13. Running nmap scans without authorization¶

nmap generates traffic patterns that intrusion detection systems are specifically trained to flag. A SYN scan against a production subnet triggers alerts, fills security team inboxes, and may get your IP blocked by automated response systems.

Fix: Only scan hosts you have explicit permission to scan. For checking a single port, use nc -zv instead. If you need a broad scan, coordinate with the security team first and document the window.

14. dig not using the same resolver as the system¶

dig queries DNS servers directly via the DNS protocol. Your application uses the system resolver via glibc's getaddrinfo(), which reads /etc/nsswitch.conf, checks /etc/hosts first, and may route through systemd-resolved (127.0.0.53). These can return different answers.

Fix: When debugging application DNS failures, also check:

getent hosts api.example.com         # Uses the same resolution path as the application
cat /etc/hosts | grep api             # Check for overrides
resolvectl query api.example.com      # Check systemd-resolved specifically
dig @127.0.0.53 api.example.com       # Query the stub resolver dig would skip

15. MTU testing with wrong overhead calculation¶

When testing path MTU with ping -s, the -s flag sets the ICMP payload size. The total packet size is payload + 8 (ICMP header) + 20 (IP header) = payload + 28. For a 1500 MTU path, the maximum -s value is 1472, not 1500.

Fix: Always subtract 28 from the target MTU: ping -c 1 -s 1472 -M do target for 1500 MTU. For IPv6, the overhead is 48 bytes (40 IPv6 header + 8 ICMP6 header), so use -s 1452.

16. Interpreting traceroute asterisks as packet loss¶

Asterisks in traceroute output mean the probe got no ICMP Time Exceeded response from that hop. Many routers rate-limit or suppress ICMP TTL exceeded messages as a matter of policy. This is not packet loss — the data-plane traffic flows through the router just fine.

Fix: Use mtr with enough probes (100+). If loss appears at an intermediate hop but does not carry through to subsequent hops, it is ICMP rate limiting. Real loss at hop N will show equal or greater loss at hops N+1, N+2, etc.

17. iperf3 testing through NAT gives misleading results¶

iperf3 requires a direct connection between client and server on port 5201 (default). When tested through NAT, source NAT, or a load balancer, the results reflect the NAT device's forwarding capacity and connection tracking overhead, not the end-to-end link bandwidth.

Fix: Run iperf3 between endpoints in the same broadcast domain as the link you are measuring. If you must test through NAT, understand that the result includes NAT overhead.

18. Using ifconfig and netstat instead of ip and ss¶

ifconfig does not show secondary IP addresses added with ip addr add. It does not show all routing tables. netstat is slower, less accurate under load, and not installed by default on modern systems.
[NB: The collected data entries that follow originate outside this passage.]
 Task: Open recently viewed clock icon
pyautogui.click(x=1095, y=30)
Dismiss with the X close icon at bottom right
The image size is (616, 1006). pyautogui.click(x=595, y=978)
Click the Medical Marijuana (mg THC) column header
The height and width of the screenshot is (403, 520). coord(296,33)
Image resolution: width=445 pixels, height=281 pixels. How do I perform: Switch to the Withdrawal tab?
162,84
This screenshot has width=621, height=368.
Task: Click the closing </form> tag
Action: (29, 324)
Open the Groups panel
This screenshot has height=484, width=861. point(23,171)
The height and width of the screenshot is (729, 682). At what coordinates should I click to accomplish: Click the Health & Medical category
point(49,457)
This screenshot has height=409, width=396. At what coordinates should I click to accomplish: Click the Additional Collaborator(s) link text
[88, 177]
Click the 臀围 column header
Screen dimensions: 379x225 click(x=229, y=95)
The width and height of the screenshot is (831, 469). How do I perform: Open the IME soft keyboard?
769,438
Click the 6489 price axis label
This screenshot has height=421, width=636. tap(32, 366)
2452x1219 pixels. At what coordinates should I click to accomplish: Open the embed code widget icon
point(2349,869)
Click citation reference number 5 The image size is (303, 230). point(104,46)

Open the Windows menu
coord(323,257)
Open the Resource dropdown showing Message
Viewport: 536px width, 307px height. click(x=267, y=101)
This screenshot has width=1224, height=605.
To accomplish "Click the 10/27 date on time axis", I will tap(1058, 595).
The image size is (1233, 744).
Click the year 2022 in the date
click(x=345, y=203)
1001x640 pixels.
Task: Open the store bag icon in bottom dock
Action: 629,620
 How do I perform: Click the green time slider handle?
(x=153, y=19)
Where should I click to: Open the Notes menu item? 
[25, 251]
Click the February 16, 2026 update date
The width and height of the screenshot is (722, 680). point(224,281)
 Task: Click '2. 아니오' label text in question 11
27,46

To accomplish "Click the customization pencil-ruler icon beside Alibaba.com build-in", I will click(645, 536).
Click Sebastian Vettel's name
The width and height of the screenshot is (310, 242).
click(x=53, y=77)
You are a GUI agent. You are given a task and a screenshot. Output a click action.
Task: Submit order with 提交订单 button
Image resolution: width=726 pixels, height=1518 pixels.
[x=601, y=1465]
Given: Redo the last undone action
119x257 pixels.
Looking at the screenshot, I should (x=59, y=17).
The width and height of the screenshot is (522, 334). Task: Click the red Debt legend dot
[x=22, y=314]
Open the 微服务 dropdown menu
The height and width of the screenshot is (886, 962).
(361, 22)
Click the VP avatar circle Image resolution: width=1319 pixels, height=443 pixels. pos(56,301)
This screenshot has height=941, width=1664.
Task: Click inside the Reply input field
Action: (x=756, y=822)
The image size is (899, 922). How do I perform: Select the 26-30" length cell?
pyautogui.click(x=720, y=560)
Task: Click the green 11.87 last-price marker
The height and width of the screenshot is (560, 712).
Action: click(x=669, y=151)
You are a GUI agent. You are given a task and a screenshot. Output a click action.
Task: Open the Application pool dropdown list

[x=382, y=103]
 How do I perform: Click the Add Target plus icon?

Fix: Use ip addr, ip route, ip link, ip neigh, and ss. The iproute2 suite has been the standard since the 2.6 kernel era.

19. Not specifying the DNS server in dig¶

When you run dig example.com without @server, dig uses the first nameserver in /etc/resolv.conf. If that file is managed by DHCP, NetworkManager, or systemd-resolved, the server may not be what you expect.

Fix: Always specify the server when debugging DNS:

dig @10.0.0.2 example.com    # Test the specific resolver in question
dig @8.8.8.8 example.com     # Compare against a known-good public resolver

Check /etc/resolv.conf first on every host you investigate.